PROVIDED TEXT.
^^^^^^^^

Analyzing GeoData¶
Learning how to code¶
Learning how to work in a programming language like Python or R requires commitment and time to master. However, because these are highly useful and open-source tools that have applications in a broad array of disciplines, there is a plethora of knowledge available to help get started and troubleshoot challenges you run into. Generally speaking, you will find the information you need by searching for the name of the “library” you want to use + “documentation”, or by searching a specific question on community forums like Stack Overflow.
Here are some resources that can help you get started:¶
To get started with GIS analysis in Python, see Software Carpentries
For an introduction to GIS analysis in R, see Phil Hurvitz’s free online course from the University of Washington
To follow a hands-on course analyzing GIS sample data, see this micro-course on geospatial analysis from Kaggle
To hone your skills working with the pandas data science library in Python, follow this micro-course on pandas from Kaggle
Here are some tutorials that cover specific types of analyses¶
Python packages for geospatial analysis¶
Many of these package descriptions come from this article by Christoph Rieke[1] on medium.com and the list of open-source geospatial Python packages by Sebastian Schwindt[2].
ArcPy¶
From pro.arcgis.com: “ArcPy is a Python site package that provides a useful and productive way to perform geographic data analysis, data conversion, data management, and map automation with Python.”
descartes¶
“Even though of proprietary origin, the descartes package (developed and maintained by Descartes Labs) comes with many open-sourced functions. Moreover, Decartes Labs hosts the showcase platform GeoVisual Search with juicy illustrations of artificial intelligence (AI) applications in geoscience.” [2] “Enables plotting of shapely geometries as matplotlib paths/ patches. Also a dependency for the geometry plotting functions of geopandas.” [1]
To install descartes for Python, open Anaconda Prompt and type: conda install -c conda-forge descartes
earthpy¶
From earthpy.readthedocs.io: “EarthPy is a python package that makes it easier to plot and work with spatial raster and vector data using open source tools. Earthpy depends upon geopandas which has a focus on vector data and rasterio with facilitates input and output of raster data files. It also requires matplotlib for plotting operations. EarthPy’s goal is to make working with spatial data easier for scientists. Contributions to EarthPy are welcome.”

^^^^^^^^

Records from a pointing dataset

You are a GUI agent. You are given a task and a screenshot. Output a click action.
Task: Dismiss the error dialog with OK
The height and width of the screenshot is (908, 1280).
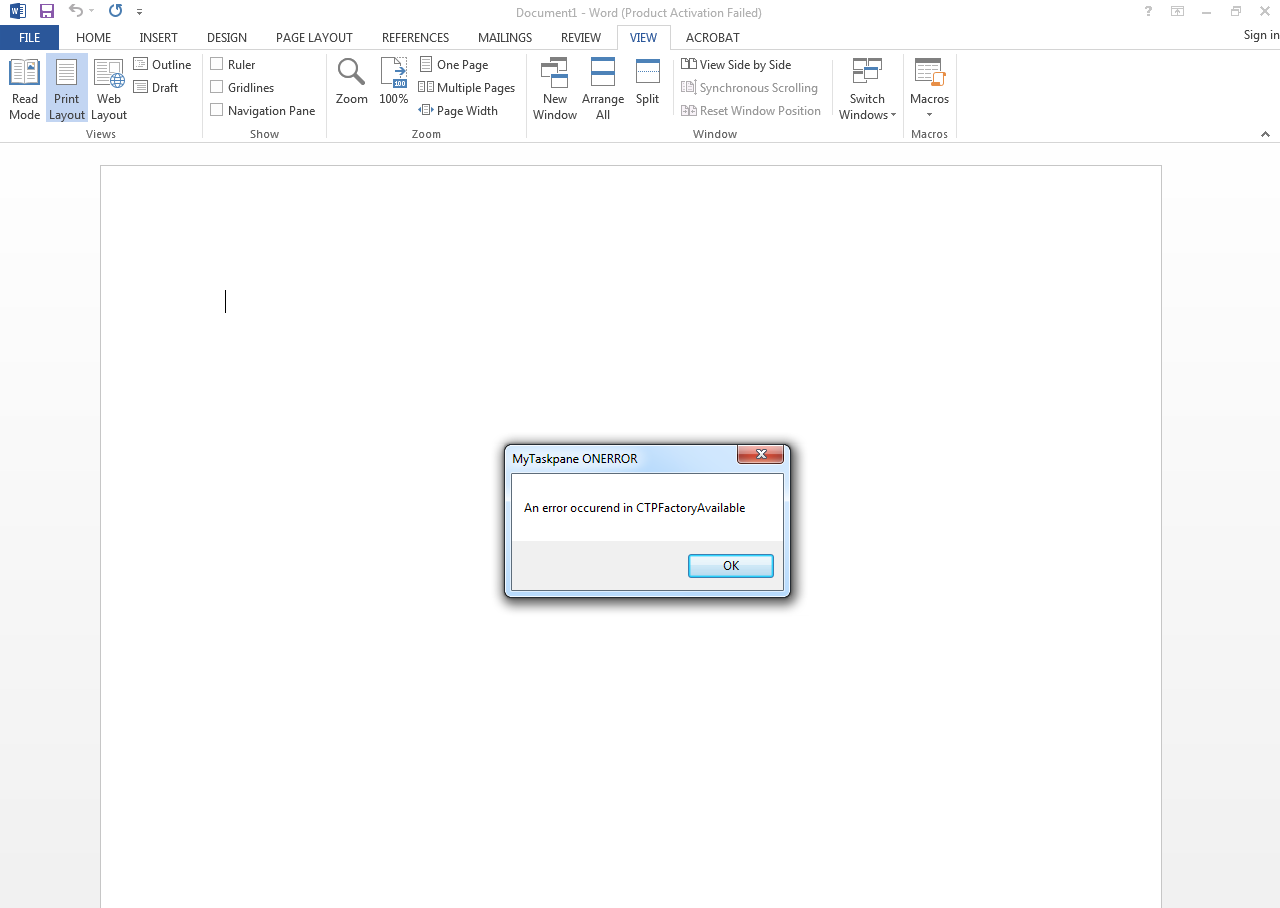tap(730, 565)
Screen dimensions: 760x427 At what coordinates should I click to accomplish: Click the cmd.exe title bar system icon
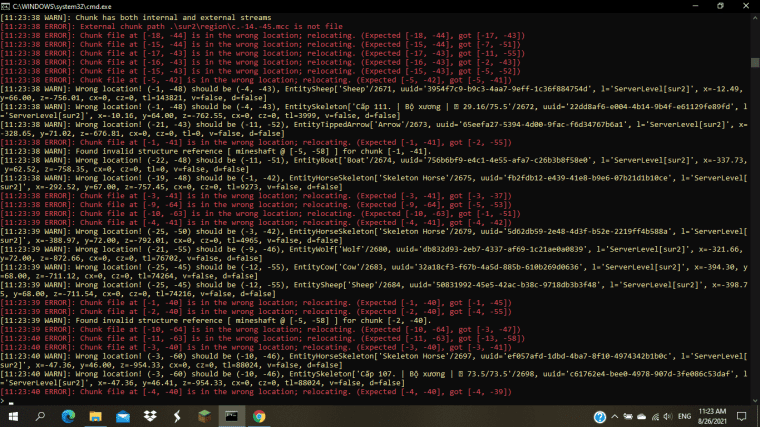pyautogui.click(x=7, y=6)
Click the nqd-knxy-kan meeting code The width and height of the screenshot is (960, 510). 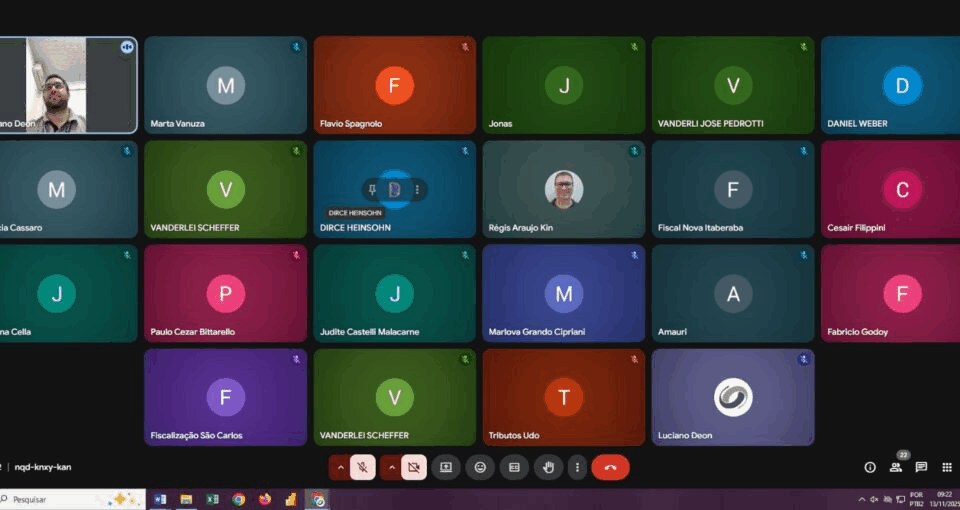click(43, 467)
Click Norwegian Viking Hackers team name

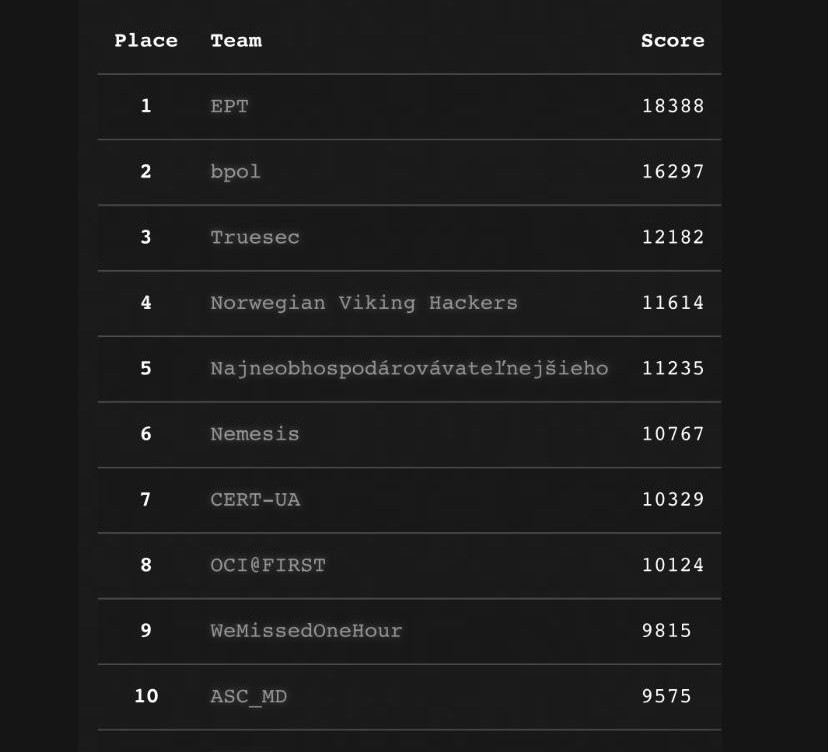coord(364,303)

^^^^^^^^

INSTRUCTIONS.
a – Decide whether each statement below agrees with the page on analyzing GeoData, answering yes or no and quoting the words from the page that settle it: (i) EarthPy depends on geopandas; (ii) the descartes package is of open-source origin; (iii) the suggested micro-course on pandas comes from Kaggle.
b – According to the page on analyzing GeoData, what command installs descartes for Python, and where is it typed?

RESULTS.
a –
(i) Yes: "Earthpy depends upon geopandas which has a focus on vector data"
(ii) No: "Even though of proprietary origin, the descartes package (developed and maintained by Descartes Labs) comes with many open-sourced functions."
(iii) Yes: "follow this micro-course on pandas from Kaggle"

b – The command is conda install -c conda-forge descartes, typed in Anaconda Prompt.